- Exercise brief -
Whenever a line in the records below contains "with", pick it out.

(Pixel coordinate grounding data)
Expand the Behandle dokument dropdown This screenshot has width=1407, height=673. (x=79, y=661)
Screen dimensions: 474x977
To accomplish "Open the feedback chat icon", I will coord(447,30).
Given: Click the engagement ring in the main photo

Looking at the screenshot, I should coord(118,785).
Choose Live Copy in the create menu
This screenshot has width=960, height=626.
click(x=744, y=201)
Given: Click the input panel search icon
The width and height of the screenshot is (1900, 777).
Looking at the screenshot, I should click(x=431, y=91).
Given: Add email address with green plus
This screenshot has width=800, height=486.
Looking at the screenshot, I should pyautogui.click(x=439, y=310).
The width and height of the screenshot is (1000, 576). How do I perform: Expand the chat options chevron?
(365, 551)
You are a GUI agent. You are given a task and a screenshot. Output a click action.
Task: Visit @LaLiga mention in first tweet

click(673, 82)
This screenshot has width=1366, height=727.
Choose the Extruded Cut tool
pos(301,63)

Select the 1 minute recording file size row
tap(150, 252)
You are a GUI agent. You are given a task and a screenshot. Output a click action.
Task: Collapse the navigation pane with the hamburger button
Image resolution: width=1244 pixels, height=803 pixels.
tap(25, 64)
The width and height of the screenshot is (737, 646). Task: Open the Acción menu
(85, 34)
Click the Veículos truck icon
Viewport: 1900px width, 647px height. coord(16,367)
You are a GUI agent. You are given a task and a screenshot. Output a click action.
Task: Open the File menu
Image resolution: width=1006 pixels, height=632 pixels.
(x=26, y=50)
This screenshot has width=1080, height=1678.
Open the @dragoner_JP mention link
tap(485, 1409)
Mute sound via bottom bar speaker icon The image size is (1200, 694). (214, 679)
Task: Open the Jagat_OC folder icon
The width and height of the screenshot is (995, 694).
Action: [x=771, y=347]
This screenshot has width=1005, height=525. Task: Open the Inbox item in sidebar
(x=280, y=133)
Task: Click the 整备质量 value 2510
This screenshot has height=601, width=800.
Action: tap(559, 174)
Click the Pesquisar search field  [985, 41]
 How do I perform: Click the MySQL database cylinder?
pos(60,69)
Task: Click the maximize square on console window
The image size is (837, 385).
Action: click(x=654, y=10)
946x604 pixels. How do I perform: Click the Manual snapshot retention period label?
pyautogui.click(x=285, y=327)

- Solution to the exercise -
Given: Add email address with green plus
Task: Collapse the navigation pane with the hamburger button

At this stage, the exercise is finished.